■ Exercise prompt
Rewrite the data below, changing each "coordinate pair" to "pair of numbers" and leaving everything else untouched. Omit the pictures from your version.
::::::::::
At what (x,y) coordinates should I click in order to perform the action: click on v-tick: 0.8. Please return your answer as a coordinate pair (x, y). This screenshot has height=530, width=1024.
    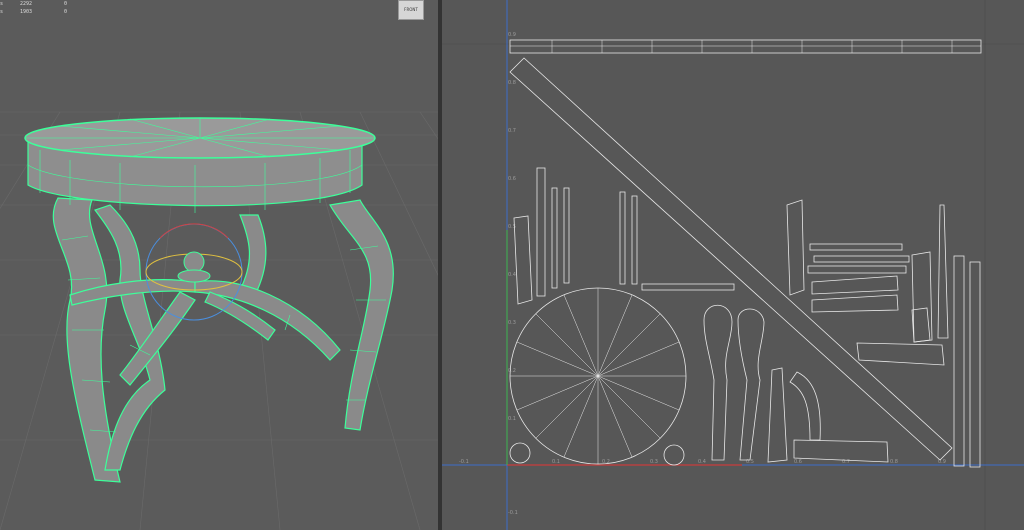
    Looking at the image, I should click on (512, 83).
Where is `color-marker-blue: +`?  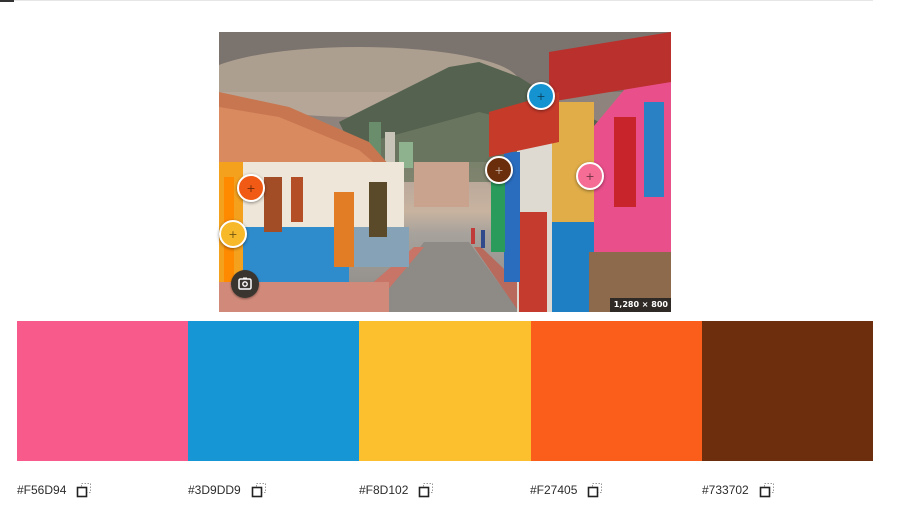
color-marker-blue: + is located at coordinates (541, 96).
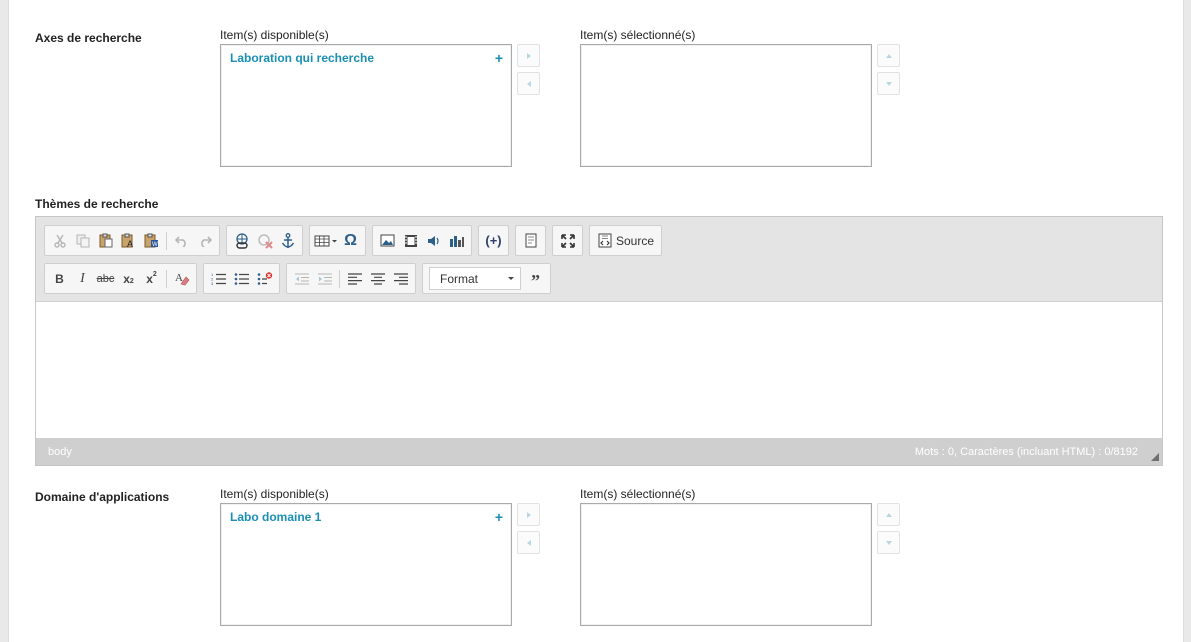  Describe the element at coordinates (511, 278) in the screenshot. I see `chevron-down-icon` at that location.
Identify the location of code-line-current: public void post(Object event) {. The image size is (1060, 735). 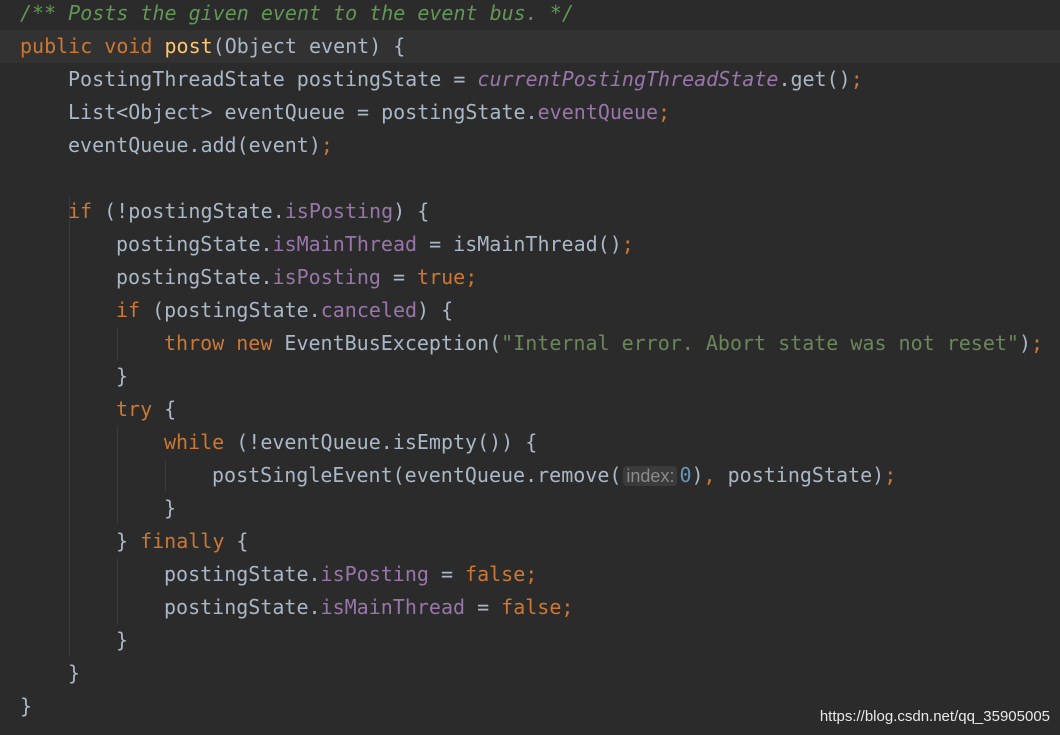
(530, 46).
::::::::::
■ Answer section
At what (x,y) coordinates should I click in order to perform the action: click on v-tick: 0.8. Please return your answer as a pair of numbers (x, y). This screenshot has height=530, width=1024.
    Looking at the image, I should click on (512, 83).
Where is `color-marker-blue: +`?  
color-marker-blue: + is located at coordinates (541, 96).
  Describe the element at coordinates (511, 278) in the screenshot. I see `chevron-down-icon` at that location.
Identify the location of code-line-current: public void post(Object event) {. The image size is (1060, 735). 
(530, 46).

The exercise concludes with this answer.